» Materials provided:
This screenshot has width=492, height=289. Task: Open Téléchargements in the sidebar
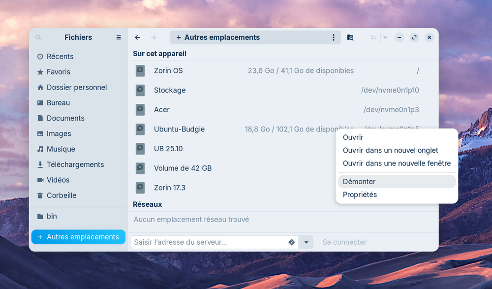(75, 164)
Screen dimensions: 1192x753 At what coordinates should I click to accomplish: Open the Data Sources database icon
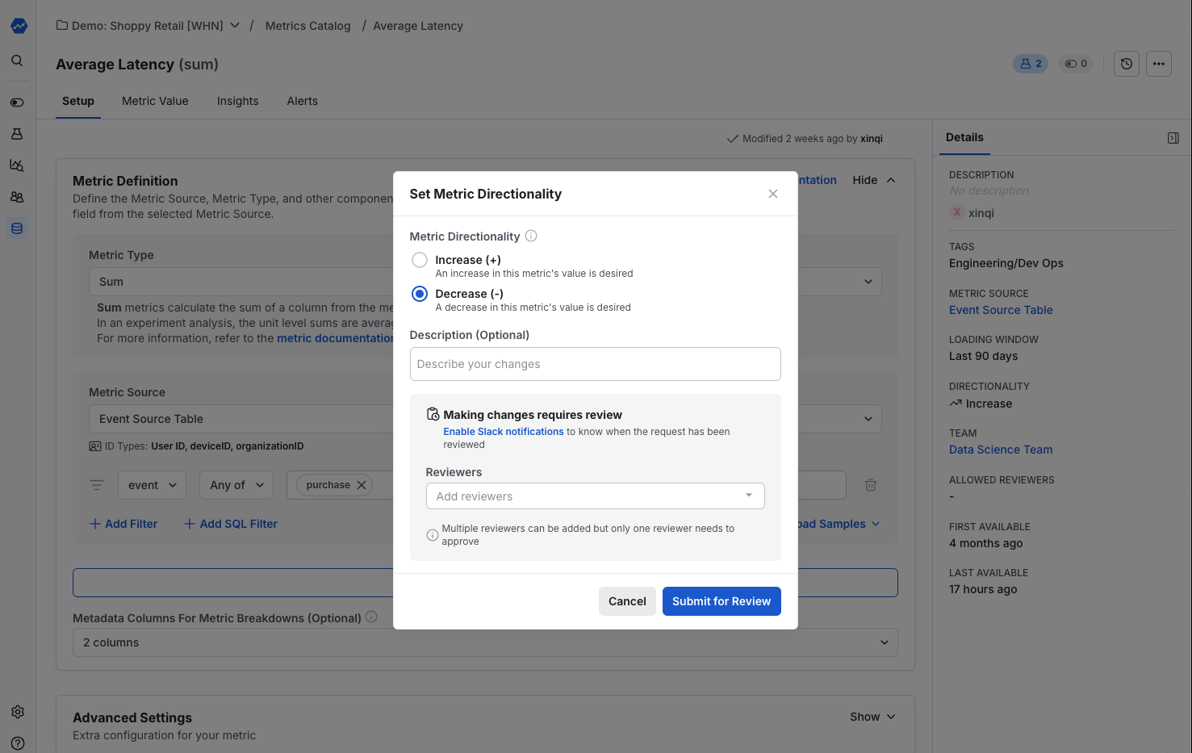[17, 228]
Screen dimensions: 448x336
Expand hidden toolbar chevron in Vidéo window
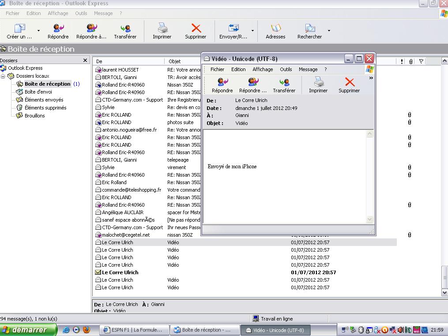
...
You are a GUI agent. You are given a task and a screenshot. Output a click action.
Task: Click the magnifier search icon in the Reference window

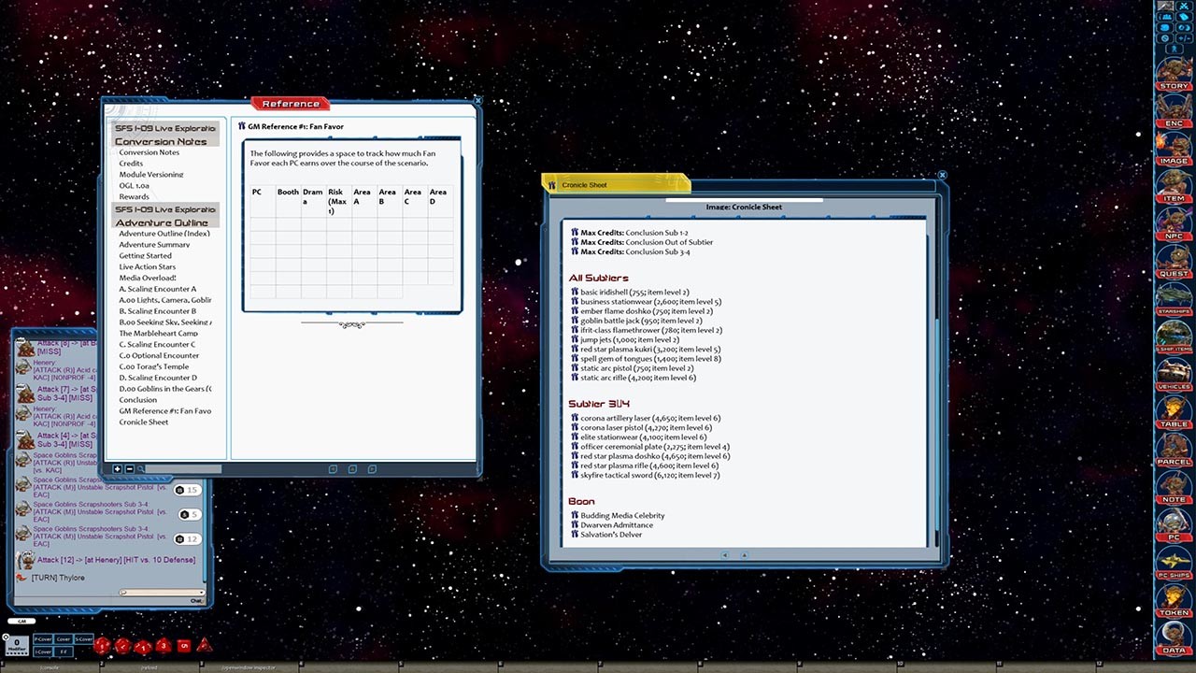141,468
--
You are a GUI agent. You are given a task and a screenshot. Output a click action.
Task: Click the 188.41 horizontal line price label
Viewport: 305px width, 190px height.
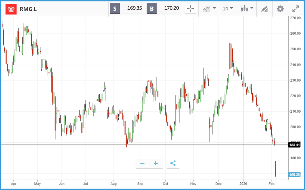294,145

» Your instructions: Output the lines of the records exactly as they stand, starting at the line containing "This screenshot has" and ending at the line containing "Expand hidden toolbar chevron in Vidéo window", both included. Leave out the pictures.

» Task result:
This screenshot has width=492, height=289. Task: Open Téléchargements in the sidebar
(75, 164)
Screen dimensions: 1192x753 At what coordinates should I click to accomplish: Open the Data Sources database icon
[17, 228]
Screen dimensions: 448x336
Expand hidden toolbar chevron in Vidéo window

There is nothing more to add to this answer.